It may be Fake, but it’s not a Hoax

Some time ago, I wrote a note to myself on my smartphone*), saying essentially “The Voynich can’t be a hoax, because there’s wordwrap.” As usual, for the longest time afterwards I didn’t have a clear idea what I had meant on that fateful day.

Now, it dawned on me again, especially in the light of the observations I made lately in a little paper about the word-length distribution (which still needs to be amended for several of my oversights others have kindly pointed out to me.)

What I apparently had wanted to say was: “The VM may be a fake (ie, not the genuine 15th cty article it pretends to be), but it’s not a hoax (ie a meaningless sequence of letters), because it exhibits all behaviour conistent with word-wrap.”

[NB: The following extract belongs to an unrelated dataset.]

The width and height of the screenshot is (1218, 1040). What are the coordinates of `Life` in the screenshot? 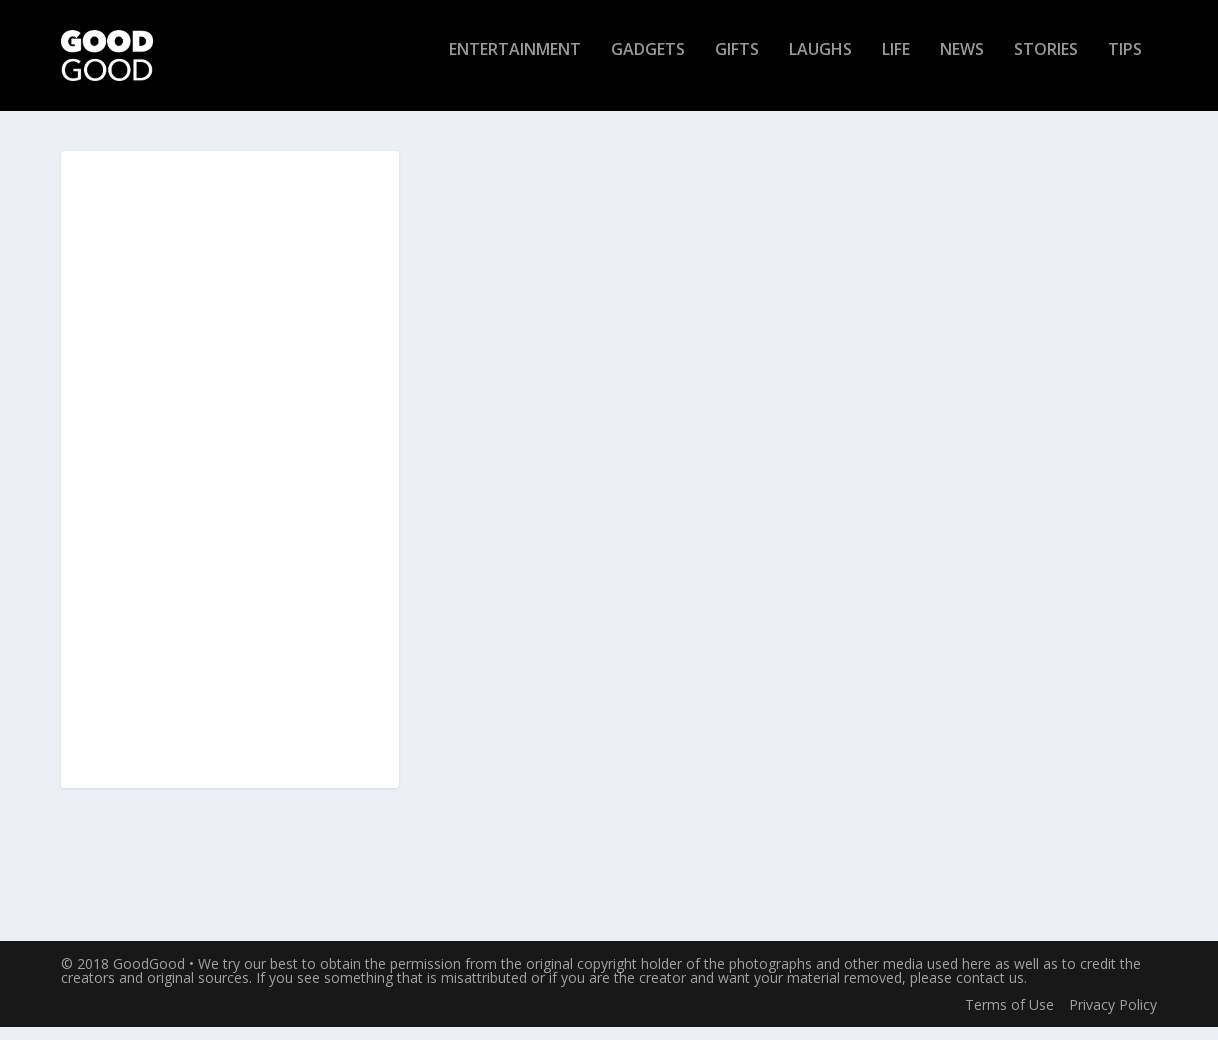 It's located at (896, 63).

As the abovementioned article and the work of several others has shown, the word-length distribution of the text which makes up the VM exhibits all the features one observes in a “regular” (natural language) text which is subject to word-wrapping (ie, long words which would otherwise run over the right margin of the page body are moved to the beginning of the next line as a whole.) Most importantly,

  • the average word length decreases as the line runs on from left to right, and
  • the first word of a line is significantly longer than average.

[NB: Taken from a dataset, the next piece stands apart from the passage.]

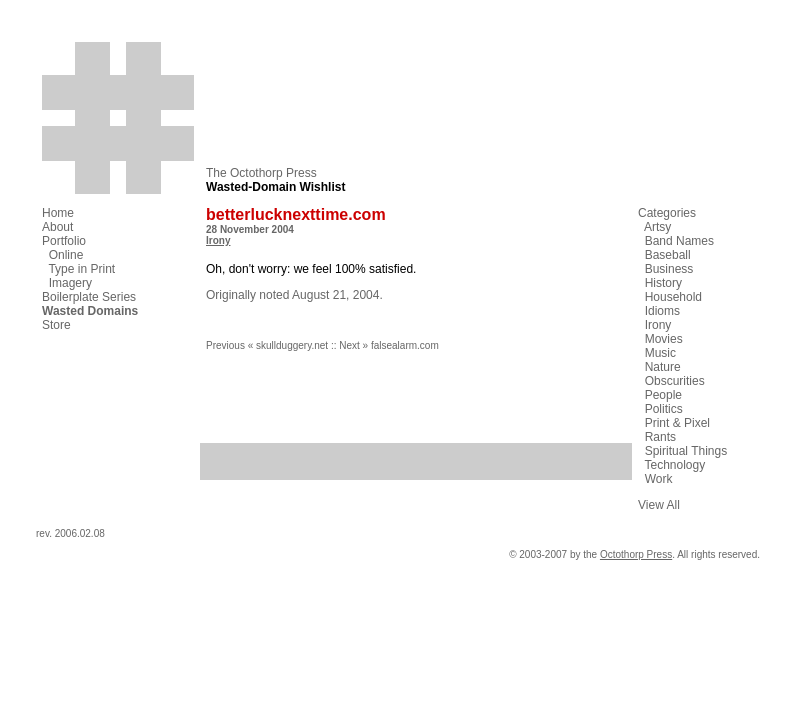  I want to click on Spiritual Things, so click(686, 451).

Both effects are due to the fact that longer words near line ends run a higher “risk” of running over the margin, and be subject to word-wrap.

But this means that the author of the VM didn’t introduce line breaks wherever it pleased him, but he did carefully word-wrap the VM text to keep the individual (ciphertext) words as a whole, rather than allowing them to be spread across line boundaries. A slightly stronger presumption would be that the author even had to word-wrap his text because the words are “information units” (either in the sense of plaintext words, or as “blocks” on which the enciphering algorithm worked.) In either case, if the VM was gibberish and not designed to be deciphered, (ergo if it didn’t matter whether the contents were still readable, because there is no content), then why bothering to wrap the words at line ends, rather than introducing a line break whenever space limits dictated it?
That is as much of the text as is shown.